-- Objectif --
Veuillez recopier à l'identique le passage du texte ci-dessous sur la résiliation des contrats de concession, en commençant à « - le courriel » et en terminant à « Vétraz- Monthoux (Annemasse). ».

S’agissant du moyen pris de la résiliation abusive et de mauvaise foi des contrats, les moyens soutenus par les appelantes ne font que réitérer sous une forme nouvelle, mais sans justification complémentaire utile, ceux dont le premier juge a connu et auxquels il a répondu par des motifs exacts que la Cour adopte, sans qu’il soit nécessaire de suivre les parties dans le détail d’une discussion se situant au niveau d’une simple argumentation.

A ces justes motifs, il sera ajouté ce qui suit.

Si les appelantes, qui supportent la charge de la preuve de la mauvaise foi et de l’abus qu’elles invoquent, affirment que la déloyauté et l’abus de l’importateur dans la rupture des contrats sont caractérisés, au motif que celui-ci a exigé des investissements immobiliers en sachant qu’ils étaient engagés en vain, le Tribunal a précisément et exactement analysé les circonstances de l’espèce et il sera précisé que :

- dès mai 2010, l’importateur a écrit à l’ensemble de ses distributeurs pour leur demander de préparer un “plan de croissance”, ce qui a été suivi d’une relance auprès des sociétés Safirauto et 74 Diffusion auto en janvier 2011, le but étant notamment d’adapter les locaux à un standard de nouvelle image de la marque ;

- en exécution des prévisions contractuelles obligeant les concessionnaires à se conformer aux standards et à la signalétique de la marque, et de leur volonté propre, les sociétés Safirauto et 74 Diffusion auto ont librement décidé de s’engager dans des dépenses immobilières afférentes au “plan de croissance”, ce dont elles ont donné connaissance à l’importateur dès le mois d’avril 2011, la société Safirauto ayant annoncé de son propre chef, concernant la concession près de Chambéry, que la remise aux normes du bâtiment consacré à Hyundai devrait se terminer au premier trimestre 2012, après achèvement de la construction réalisée pour les marques Lancia et Jeep ;

- la décision des concessionnaires d’agrandir les locaux de Chambéry, de réhabiliter les locaux d’Annecy et de rechercher un nouveau local à Annemasse, communiquées à l’importateur dès avril 2011 sont bien antérieures aux lettres de résiliation des contrats (juin 2012), et rien ne prouve ni que les résiliations étaient déjà décidées, ni a fortiori que Hyundai avait déjà choisi son nouveau concessionnaire ;

- peu important que, pour les factures acquittées par les concessionnaires et les SCI après l’annonce des résiliations, ceux-là aient été ou non en mesure d’abandonner les travaux en cours d’exécution, il n’est pas établi que les dépenses de travaux et de mobilier dont les appelantes demandent indemnisation aient été exposées du fait de la mauvaise foi ou de l’abus de l’importateur ;

- il importe peu que l’importateur ait formellement exigé le respect des standards prévus aux contrats, en insistant à plusieurs reprises, en 2010 et 2011, sur le caractère très important de ce respect et en écrivant, en 2013, que le respect des standards conditionnait le maintien des statuts de distributeurs et de réparateurs agréés, ce qui n’a correspondu à aucun engagement de sa part de proposer le renouvellement des contrats ;

- le courriel du 3 février 2011 de Hyundai au gérant des concessionnaires est un compte rendu de réunion et n’établit pas que l’importateur aurait exigé de porter le hall d’exposition de Chambéry à 600 mètres carrés ;

- rien ne démontre qu'en sollicitant l'élaboration d'un budget prévisionnel sur cinq ans, la société Hyundai Motor France a fautivement entretenu la croyance dans la possibilité d'une poursuite des relations, ni qu’elle ait négocié alors qu’elle s’était déjà engagée avec un successeur ;

- il s’en déduit que sont mal fondées tant les demandes indemnitaires des sociétés Safirauto et Anthibe relatives à l’extension de la concession de Ravoire (Chambéry), que celles des sociétés 74 Diffusion auto et La Baja relatives au renouvellement des installations de Meythet (Annecy) et à la création de Vétraz- Monthoux (Annemasse).

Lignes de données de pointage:
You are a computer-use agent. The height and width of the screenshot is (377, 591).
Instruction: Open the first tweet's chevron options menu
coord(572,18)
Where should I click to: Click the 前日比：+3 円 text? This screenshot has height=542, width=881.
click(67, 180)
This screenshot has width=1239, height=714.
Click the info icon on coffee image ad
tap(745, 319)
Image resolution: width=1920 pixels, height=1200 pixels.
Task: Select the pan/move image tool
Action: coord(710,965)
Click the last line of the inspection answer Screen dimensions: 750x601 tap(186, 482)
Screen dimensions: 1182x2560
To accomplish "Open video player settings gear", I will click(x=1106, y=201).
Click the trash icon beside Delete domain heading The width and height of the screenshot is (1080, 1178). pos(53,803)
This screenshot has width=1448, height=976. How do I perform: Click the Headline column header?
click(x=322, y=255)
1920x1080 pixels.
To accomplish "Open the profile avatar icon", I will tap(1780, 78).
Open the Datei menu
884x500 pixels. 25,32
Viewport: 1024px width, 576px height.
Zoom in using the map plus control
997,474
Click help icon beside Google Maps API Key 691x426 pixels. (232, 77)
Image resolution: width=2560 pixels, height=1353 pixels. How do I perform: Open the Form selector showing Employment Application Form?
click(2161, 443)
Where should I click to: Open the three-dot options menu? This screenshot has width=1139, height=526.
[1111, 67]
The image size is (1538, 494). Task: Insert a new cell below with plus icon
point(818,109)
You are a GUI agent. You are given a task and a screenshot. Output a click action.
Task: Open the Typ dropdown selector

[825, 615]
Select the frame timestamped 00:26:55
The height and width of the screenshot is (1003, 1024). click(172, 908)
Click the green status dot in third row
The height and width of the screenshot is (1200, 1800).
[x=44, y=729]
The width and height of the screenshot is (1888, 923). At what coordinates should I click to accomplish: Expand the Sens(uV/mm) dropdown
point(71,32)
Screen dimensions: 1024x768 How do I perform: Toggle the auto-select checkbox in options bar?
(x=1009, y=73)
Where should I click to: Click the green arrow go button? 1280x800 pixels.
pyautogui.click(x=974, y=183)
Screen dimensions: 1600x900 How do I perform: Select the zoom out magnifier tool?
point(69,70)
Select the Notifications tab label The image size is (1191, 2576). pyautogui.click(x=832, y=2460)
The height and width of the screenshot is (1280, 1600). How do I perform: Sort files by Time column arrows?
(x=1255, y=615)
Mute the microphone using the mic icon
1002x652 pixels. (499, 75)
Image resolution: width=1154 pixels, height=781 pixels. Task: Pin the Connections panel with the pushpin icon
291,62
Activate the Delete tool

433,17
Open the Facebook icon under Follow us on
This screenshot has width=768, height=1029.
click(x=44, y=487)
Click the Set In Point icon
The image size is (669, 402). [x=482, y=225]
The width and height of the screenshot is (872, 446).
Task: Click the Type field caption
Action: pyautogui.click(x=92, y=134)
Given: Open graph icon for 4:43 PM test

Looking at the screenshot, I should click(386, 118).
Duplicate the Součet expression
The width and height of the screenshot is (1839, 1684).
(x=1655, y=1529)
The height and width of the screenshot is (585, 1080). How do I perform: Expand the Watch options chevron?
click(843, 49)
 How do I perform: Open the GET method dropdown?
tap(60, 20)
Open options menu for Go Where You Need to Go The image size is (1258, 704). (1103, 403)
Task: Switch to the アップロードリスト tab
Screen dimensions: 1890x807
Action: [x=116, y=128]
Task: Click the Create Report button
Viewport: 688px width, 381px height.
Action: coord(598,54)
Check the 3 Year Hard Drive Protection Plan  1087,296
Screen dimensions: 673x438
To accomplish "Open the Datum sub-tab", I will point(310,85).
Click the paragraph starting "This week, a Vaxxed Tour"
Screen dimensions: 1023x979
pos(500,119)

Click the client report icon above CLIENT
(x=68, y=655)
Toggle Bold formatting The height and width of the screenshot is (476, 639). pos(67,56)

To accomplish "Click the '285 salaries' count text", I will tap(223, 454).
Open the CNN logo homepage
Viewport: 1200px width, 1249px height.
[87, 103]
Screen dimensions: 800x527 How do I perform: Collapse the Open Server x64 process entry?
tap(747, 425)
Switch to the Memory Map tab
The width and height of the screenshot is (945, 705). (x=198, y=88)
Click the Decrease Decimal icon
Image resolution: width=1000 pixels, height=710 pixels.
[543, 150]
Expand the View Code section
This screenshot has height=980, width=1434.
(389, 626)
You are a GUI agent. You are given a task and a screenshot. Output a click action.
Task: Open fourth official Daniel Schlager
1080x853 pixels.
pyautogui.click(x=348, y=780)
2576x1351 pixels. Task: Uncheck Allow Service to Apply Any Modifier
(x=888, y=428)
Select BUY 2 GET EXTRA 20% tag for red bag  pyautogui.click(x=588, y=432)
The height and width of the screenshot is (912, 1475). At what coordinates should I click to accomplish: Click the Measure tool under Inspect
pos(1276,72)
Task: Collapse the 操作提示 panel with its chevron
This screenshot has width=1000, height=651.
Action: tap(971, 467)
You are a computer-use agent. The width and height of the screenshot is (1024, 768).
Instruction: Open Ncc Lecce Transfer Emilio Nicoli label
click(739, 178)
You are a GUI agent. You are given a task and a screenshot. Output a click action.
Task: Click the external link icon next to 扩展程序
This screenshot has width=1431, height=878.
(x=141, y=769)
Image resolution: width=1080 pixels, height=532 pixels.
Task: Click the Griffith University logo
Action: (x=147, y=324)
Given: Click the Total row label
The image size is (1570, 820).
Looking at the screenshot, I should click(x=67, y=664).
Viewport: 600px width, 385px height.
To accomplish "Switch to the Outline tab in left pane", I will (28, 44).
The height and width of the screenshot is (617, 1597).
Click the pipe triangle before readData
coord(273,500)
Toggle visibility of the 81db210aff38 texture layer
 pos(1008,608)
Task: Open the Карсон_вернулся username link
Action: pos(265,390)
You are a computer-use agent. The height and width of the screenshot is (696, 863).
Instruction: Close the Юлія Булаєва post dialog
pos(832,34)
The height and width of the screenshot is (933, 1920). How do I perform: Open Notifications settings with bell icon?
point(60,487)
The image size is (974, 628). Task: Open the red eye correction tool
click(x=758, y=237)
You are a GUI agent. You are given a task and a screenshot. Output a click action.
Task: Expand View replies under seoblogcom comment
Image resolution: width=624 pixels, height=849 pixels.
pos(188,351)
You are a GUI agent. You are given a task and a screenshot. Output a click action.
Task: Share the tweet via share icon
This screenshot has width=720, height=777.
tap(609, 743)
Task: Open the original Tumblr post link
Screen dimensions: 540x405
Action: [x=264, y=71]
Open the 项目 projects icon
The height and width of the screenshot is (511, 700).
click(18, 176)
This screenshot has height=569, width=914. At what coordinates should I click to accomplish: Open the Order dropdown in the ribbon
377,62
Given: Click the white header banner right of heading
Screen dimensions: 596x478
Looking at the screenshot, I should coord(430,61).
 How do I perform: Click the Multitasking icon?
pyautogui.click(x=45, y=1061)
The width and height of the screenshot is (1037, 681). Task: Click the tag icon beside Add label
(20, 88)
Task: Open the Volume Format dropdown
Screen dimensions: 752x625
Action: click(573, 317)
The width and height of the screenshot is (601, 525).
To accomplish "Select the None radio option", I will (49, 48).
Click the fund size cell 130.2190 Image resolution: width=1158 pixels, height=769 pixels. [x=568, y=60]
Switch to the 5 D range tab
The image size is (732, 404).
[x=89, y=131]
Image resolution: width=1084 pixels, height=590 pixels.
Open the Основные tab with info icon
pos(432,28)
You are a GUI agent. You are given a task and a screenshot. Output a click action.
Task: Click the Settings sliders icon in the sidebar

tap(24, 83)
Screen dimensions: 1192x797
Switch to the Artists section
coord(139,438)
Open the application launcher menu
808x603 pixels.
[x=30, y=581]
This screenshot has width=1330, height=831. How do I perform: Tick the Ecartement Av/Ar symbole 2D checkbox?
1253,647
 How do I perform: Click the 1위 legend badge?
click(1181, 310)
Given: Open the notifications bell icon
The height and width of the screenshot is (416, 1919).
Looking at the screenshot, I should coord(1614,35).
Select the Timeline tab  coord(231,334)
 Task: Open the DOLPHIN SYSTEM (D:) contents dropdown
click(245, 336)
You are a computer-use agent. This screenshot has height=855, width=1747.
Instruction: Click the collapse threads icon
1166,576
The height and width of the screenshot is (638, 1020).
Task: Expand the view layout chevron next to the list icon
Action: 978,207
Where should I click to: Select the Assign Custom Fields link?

-- Solution complète --
- le courriel du 3 février 2011 de Hyundai au gérant des concessionnaires est un compte rendu de réunion et n’établit pas que l’importateur aurait exigé de porter le hall d’exposition de Chambéry à 600 mètres carrés ;

- rien ne démontre qu'en sollicitant l'élaboration d'un budget prévisionnel sur cinq ans, la société Hyundai Motor France a fautivement entretenu la croyance dans la possibilité d'une poursuite des relations, ni qu’elle ait négocié alors qu’elle s’était déjà engagée avec un successeur ;

- il s’en déduit que sont mal fondées tant les demandes indemnitaires des sociétés Safirauto et Anthibe relatives à l’extension de la concession de Ravoire (Chambéry), que celles des sociétés 74 Diffusion auto et La Baja relatives au renouvellement des installations de Meythet (Annecy) et à la création de Vétraz- Monthoux (Annemasse).